#### [Page extract]
Probate is the process involved in administering a person’s estate on their death. Either a Grant of Probate or Letters of Administration will usually need to be granted by the Probate Registry before this can take place. Both of these documents give one or more people legal authority to manage the deceased person’s affairs, including accessing their assets, i.e. personal possessions, property and money.

There are two slightly different processes involved depending on whether or not the deceased left a Will:

1. A Grant of Probate is required if there is a valid Will which appoints one or more executors. These executors apply to the Probate Registry for the Grant.

2. A Grant of Letters of Administration is required where the person died ‘intestate’ which means they did not have a valid Will. Where the person died intestate then a close family member will usually apply to the Probate Registry to become an administrator of the estate.

However, the process involved for both executors and administrators are similar.

What is involved in probate?

Irrespective of whether there is a Will or not, administration of the estate (estate administration) is required.

In a nutshell, estate administration pertains to all activities relating to the valuation, collection and distribution of the deceased’s estate. This will include tax, legal and administrative activities and due to the complex nature can take a very long time with many forms to be completed, chasing companies over the phone and lots of paperwork.

Many of these administrative duties within estate administration apply even if there isn’t a valid Will in place, and even if probate isn’t required.

Administering an estate has several stages to it and varies in complexity from person to person depending on a number of factors such as the size of the deceased’s estate, whether there is Inheritance Tax due, how many beneficiaries are named in the Will etc.

For non-taxable estates the Executors need to submit the probate application form PA1, IHT form, an official copy of the death certificate, the original Will (and 3 copies) and any codicils and the application fee.

#### [Collected data]

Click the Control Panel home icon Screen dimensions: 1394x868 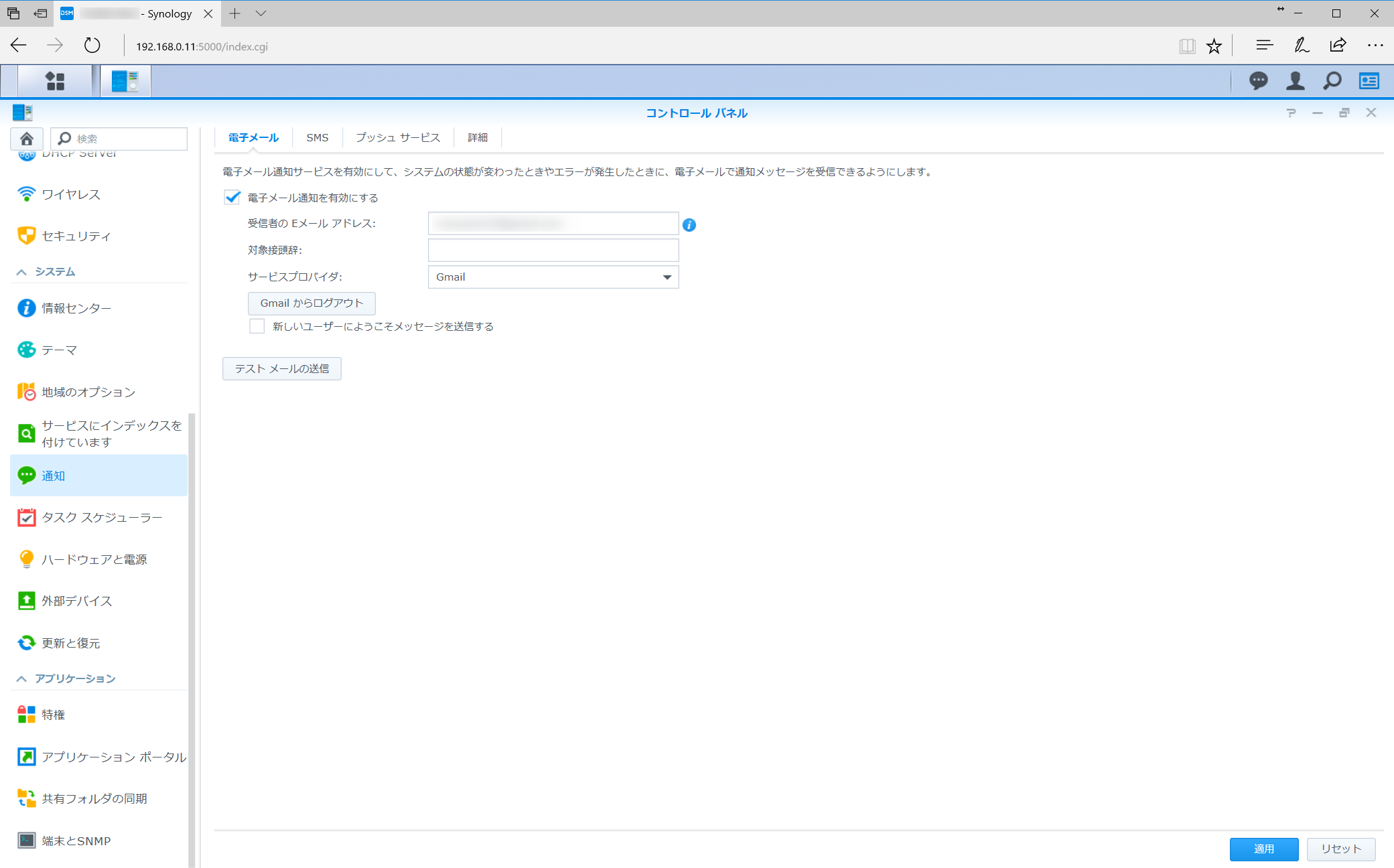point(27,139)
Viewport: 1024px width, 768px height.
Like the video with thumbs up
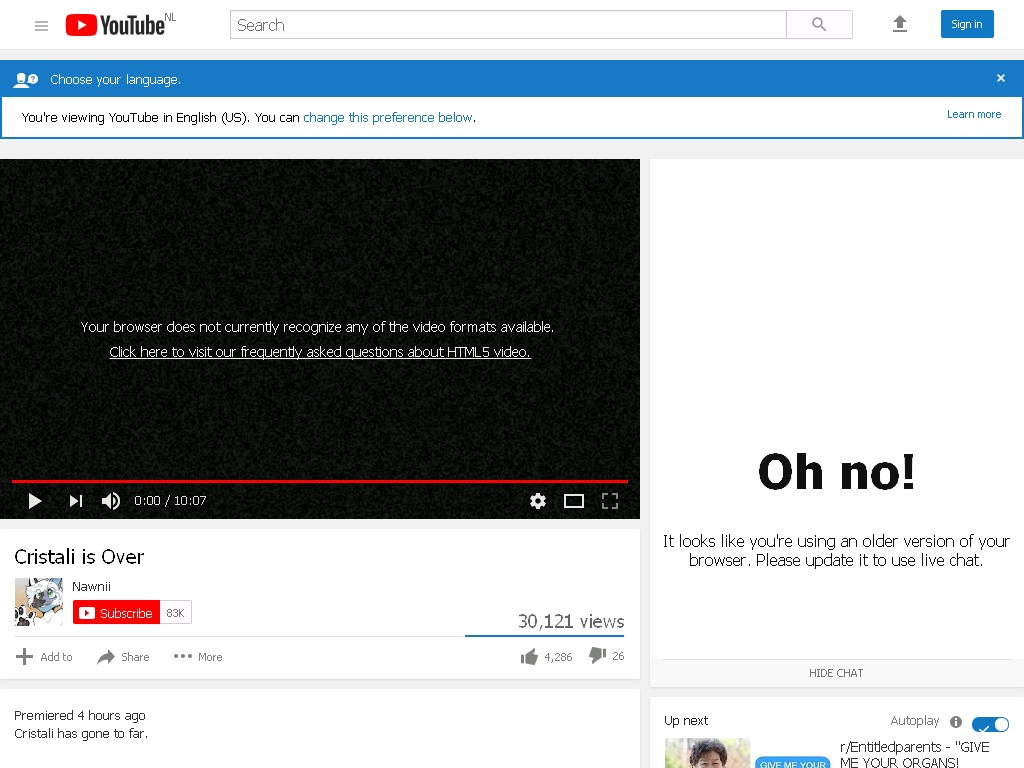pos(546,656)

#### [What to work on]
From the probate text, list everything the executors of a non-taxable estate must submit.

#### [Solved problem]
- The probate application form PA1
- The IHT form
- An official copy of the death certificate
- The original Will (and 3 copies)
- Any codicils
- The application fee